3 Crucial Skills for US Military Veterans Seeking Corporate Careers

I served in the US Army after my studies at the University of Notre Dame.  Some of my ROTC program classmates stayed on active duty for the long haul, longer than I thought would be sane.  They are now approaching their 20-year service milestones, which means some of them are considering life on the outside.  I have them in mind when I think about the references I used years ago when I started my own transition to civilian life.  The published works available to help military veterans make career transitions could fill a whole library shelf.  Most of that material is general and repetitive.  Hardly any guidance is tailored for someone with a more technical career goal.  Fear not, senior veterans, because Alfidi Capital is here to fill the knowledge gap.  

I have identified three skill sets germane to a large corporate environment.  These skills are portable to any corporation and are particularly useful in very technical fields.  Acquiring them requires mastery of peer-reviewed bodies of knowledge.  These qualifications are vastly more credible with corporate recruiters than any military-specific skills a veteran possesses.

Six Sigma certification is the first skill set that veterans should acquire if they want corporate careers.  Completing a Six Sigma project within the US Department of Defense confers a resume bullet more valuable than experience with real bullets.  The American Society for Quality (ASQ) maintains extensive references on Six Sigma and related topics.  The International Association for Six Sigma Certification (IASSC) lists options for completing the qualifying exams.  Completing the appropriate training and exams is not cheap but is absolutely necessary for official qualification.  

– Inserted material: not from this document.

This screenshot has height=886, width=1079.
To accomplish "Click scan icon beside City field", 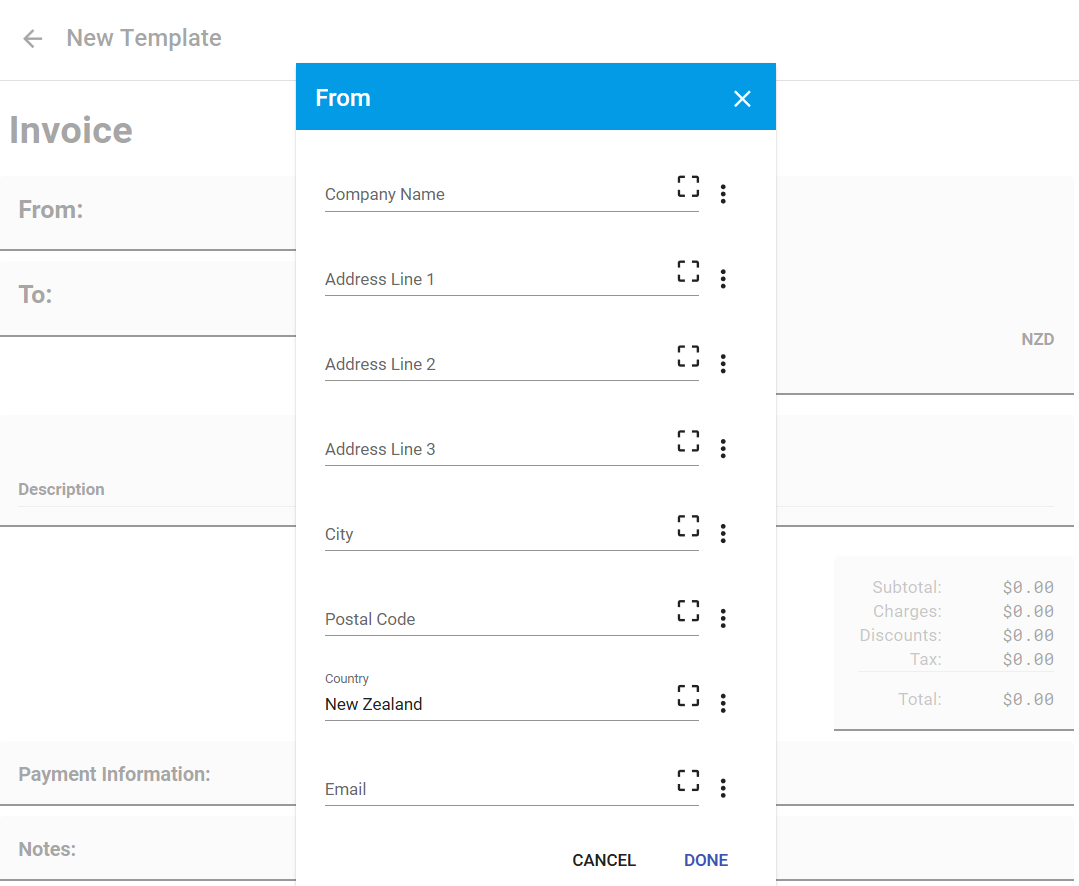I will point(688,526).
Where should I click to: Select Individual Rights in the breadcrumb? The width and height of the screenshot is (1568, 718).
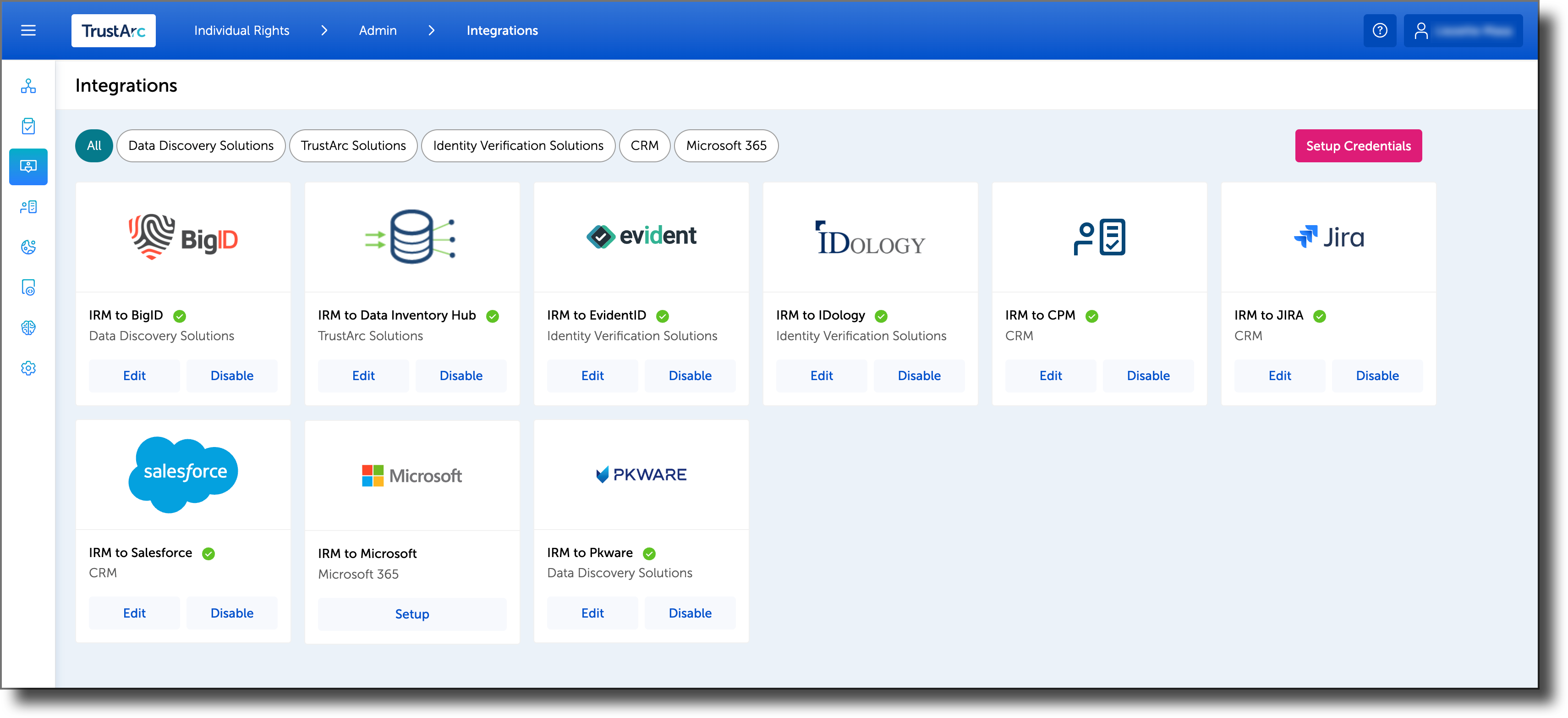(x=241, y=30)
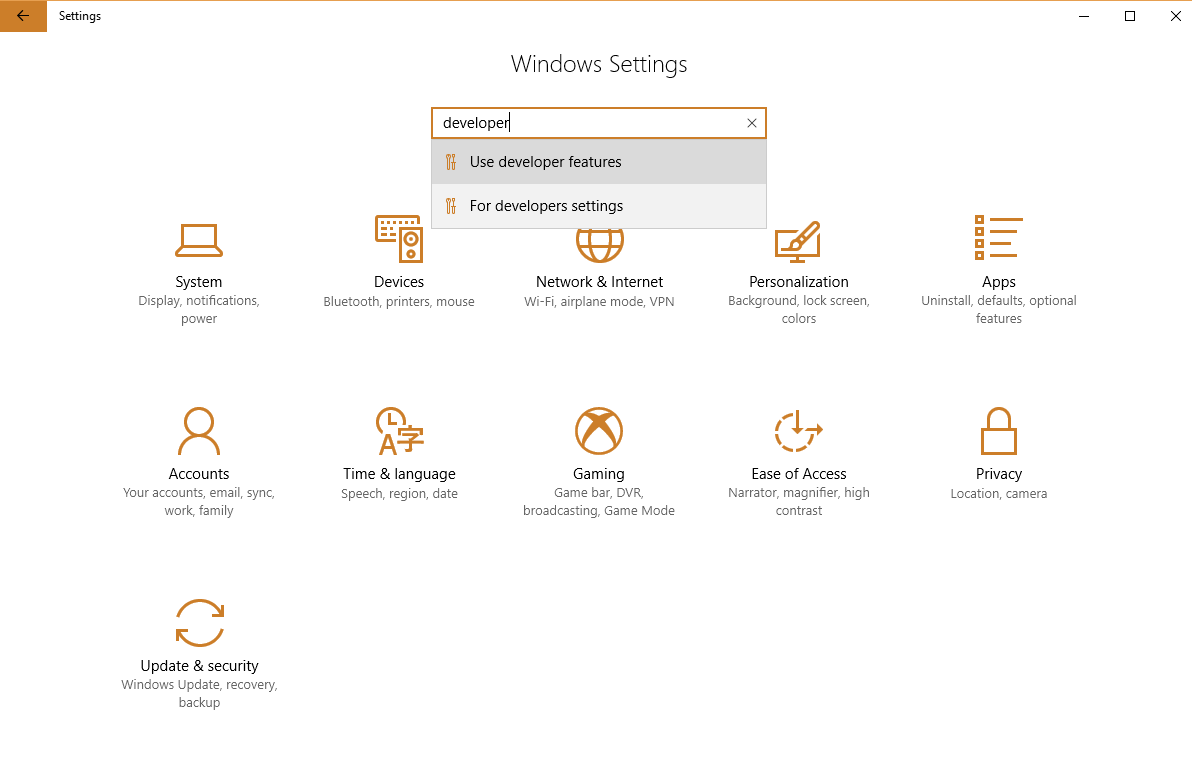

Knowledge management (KM) is the second skill set.  Practitioners become the go-to people when an organization translates the DIKW Pyramid into real operations.  Experts read KMWorld for the latest developments.  The American Productivity and Quality Center (APQC) defines many KM best practices.  The KM business discipline does not yet have a universally recognized body of knowledge and several organizations have emerged with competing certification standards.  I believe that mastering the APQC material through independent study is sufficient at present to claim expertise.  

Operations research (OR) is the final skill set.  The Allied Powers in World War II invented the modern field of OR, and today select US Army officers maintain qualification in the operations research / systems analysis (ORSA) specialty.  The Institute for Operations Research and the Management Sciences (INFORMS) is the US governing body for the OR profession; they have all the resources needed for someone seeking qualification.  

Mastering these skills enables a veteran to compete for corporate jobs that have prerequisites beyond entry-level experience.  Combining them with certification as PMI's Project Management Professional would make a veteran's resume very compelling.  Lacking these hard skills can be a serious handicap.  It is an unfortunate fact of modern life that business skills have diverged far enough from the generalist "soft skills" of military leadership to disqualify many veterans from white collar occupations.  Veterans who wish to avoid confinement to the low-income ghetto of permanent entry-level career paths should master widely accepted business knowledge.  This means hitting the books all over again.  

I recently attended a talk by US Marine Corps combat veteran David Danelo about his book The Return:  A Field Manual for Life After Combat.  The audience at San Francisco's Marines Memorial Club recognized that veterans' passion for a meaningful life should carry over into a civilian career once they leave the military.  Passion hits a brick wall when civilian employers find a veteran's resume devoid of recognizable prerequisites.  Veterans who master the three disciplines above prove they have the passion to carry on as relevant civilians.